(Entries on target coordinates)
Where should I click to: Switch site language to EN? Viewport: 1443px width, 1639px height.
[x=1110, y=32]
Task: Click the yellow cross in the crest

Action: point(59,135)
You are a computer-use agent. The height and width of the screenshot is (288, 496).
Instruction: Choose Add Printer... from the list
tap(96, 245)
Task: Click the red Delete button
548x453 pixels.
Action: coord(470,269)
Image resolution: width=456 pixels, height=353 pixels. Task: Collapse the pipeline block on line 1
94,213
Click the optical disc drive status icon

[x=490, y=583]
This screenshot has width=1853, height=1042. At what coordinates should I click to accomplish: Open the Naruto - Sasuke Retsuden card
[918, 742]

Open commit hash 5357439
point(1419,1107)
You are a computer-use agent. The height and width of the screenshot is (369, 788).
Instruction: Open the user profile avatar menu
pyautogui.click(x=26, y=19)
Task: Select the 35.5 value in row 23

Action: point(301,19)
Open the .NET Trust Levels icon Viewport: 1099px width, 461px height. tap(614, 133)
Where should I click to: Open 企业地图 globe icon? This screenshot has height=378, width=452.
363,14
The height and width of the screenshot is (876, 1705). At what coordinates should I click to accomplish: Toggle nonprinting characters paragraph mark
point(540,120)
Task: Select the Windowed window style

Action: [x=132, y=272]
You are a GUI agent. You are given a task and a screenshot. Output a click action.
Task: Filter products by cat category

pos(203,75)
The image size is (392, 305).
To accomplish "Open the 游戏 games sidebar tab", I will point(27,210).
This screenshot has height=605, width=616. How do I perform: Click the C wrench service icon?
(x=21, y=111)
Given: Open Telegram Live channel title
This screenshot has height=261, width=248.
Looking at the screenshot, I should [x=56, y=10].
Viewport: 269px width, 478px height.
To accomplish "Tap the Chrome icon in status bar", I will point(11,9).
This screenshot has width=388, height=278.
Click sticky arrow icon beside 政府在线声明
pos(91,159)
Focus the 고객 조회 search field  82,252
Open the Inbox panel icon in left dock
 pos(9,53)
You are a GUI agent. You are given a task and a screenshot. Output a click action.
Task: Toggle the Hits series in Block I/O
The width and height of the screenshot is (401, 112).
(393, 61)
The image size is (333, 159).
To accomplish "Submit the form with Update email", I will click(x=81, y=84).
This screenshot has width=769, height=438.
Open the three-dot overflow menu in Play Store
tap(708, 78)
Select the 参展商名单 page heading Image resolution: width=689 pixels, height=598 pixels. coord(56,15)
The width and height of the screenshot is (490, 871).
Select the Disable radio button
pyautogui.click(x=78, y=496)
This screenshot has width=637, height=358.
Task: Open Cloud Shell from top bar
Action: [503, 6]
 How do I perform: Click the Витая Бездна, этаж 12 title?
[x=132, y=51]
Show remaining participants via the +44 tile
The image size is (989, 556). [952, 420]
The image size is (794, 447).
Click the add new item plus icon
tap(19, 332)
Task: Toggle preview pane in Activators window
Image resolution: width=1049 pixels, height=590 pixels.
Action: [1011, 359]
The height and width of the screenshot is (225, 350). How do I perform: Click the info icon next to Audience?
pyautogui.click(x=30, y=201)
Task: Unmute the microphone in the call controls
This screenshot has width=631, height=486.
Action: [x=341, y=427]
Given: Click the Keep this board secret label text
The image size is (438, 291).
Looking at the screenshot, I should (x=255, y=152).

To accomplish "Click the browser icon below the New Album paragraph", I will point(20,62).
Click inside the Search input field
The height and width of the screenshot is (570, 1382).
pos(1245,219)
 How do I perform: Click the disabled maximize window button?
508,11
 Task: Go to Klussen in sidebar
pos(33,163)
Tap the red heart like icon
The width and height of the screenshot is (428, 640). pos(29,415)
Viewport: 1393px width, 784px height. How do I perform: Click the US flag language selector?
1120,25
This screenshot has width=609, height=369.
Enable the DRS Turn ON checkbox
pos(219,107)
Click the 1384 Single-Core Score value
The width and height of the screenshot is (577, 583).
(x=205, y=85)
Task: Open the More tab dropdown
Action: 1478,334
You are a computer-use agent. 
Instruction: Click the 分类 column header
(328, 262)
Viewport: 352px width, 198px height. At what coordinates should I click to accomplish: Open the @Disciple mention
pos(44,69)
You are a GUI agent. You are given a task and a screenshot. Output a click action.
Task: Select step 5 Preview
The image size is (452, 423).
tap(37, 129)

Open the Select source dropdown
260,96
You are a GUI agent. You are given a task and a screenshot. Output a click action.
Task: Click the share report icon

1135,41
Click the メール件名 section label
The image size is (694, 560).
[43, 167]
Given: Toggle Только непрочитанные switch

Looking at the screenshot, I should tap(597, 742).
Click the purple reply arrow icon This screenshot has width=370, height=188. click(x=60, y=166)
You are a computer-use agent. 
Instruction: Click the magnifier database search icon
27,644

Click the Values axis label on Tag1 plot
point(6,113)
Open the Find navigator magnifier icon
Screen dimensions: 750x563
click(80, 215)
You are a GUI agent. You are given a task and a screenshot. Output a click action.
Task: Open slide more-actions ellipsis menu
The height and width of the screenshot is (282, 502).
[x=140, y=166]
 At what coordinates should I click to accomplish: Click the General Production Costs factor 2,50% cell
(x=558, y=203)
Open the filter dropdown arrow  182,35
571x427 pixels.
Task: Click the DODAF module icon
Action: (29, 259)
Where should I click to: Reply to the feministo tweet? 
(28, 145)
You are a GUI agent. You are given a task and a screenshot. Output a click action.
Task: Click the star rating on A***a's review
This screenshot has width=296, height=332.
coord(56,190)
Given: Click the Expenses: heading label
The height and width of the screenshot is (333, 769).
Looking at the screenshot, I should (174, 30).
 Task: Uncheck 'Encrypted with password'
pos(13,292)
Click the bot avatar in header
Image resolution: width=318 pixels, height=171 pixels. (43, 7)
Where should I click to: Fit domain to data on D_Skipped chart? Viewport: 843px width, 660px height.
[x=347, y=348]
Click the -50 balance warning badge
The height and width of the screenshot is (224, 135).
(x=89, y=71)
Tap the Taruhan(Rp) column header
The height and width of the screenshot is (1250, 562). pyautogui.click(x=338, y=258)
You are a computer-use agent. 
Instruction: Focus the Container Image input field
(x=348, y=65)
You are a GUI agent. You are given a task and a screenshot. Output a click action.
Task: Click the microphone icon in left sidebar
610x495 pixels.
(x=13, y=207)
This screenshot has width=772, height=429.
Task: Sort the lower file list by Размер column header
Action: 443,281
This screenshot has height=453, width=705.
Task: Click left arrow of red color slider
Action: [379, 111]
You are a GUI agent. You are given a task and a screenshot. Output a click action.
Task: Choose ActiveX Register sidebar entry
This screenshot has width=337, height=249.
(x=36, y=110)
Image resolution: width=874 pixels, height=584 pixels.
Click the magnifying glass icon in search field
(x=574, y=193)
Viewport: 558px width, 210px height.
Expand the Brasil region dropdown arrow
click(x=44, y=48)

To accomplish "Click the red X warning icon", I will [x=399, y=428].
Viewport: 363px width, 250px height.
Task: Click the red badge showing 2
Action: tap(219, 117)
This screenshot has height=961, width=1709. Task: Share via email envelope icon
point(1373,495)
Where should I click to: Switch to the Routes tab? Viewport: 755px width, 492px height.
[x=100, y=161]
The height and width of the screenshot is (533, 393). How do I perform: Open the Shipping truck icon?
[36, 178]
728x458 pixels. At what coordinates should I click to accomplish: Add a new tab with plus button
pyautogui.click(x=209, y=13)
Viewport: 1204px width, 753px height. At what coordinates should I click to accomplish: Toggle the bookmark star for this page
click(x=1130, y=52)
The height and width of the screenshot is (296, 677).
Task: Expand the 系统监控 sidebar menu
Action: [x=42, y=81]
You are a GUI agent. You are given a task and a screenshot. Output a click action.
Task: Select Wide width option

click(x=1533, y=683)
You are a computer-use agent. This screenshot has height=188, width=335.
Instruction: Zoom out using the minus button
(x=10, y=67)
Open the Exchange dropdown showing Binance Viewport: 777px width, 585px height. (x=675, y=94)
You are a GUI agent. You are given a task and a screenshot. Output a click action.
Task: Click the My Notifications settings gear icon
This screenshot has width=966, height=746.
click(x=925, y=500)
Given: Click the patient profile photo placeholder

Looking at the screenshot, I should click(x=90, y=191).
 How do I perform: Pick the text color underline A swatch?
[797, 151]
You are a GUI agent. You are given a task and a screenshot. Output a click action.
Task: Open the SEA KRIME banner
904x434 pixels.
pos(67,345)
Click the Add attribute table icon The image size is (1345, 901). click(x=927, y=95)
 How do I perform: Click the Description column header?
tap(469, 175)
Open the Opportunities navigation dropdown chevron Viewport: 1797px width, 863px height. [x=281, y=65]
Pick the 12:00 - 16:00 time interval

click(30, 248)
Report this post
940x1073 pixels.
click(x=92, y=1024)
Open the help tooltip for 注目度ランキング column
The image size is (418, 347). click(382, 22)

Problem: Can you rewrite the lines from the start through the line that contains "Action: point(59,135)", requests included, and shift every coordinate in the answers by -89?

Correct response:
Where should I click to: Switch site language to EN? Viewport: 1443px width, 1639px height.
[x=1021, y=-57]
Task: Click the yellow cross in the crest

Action: point(-30,46)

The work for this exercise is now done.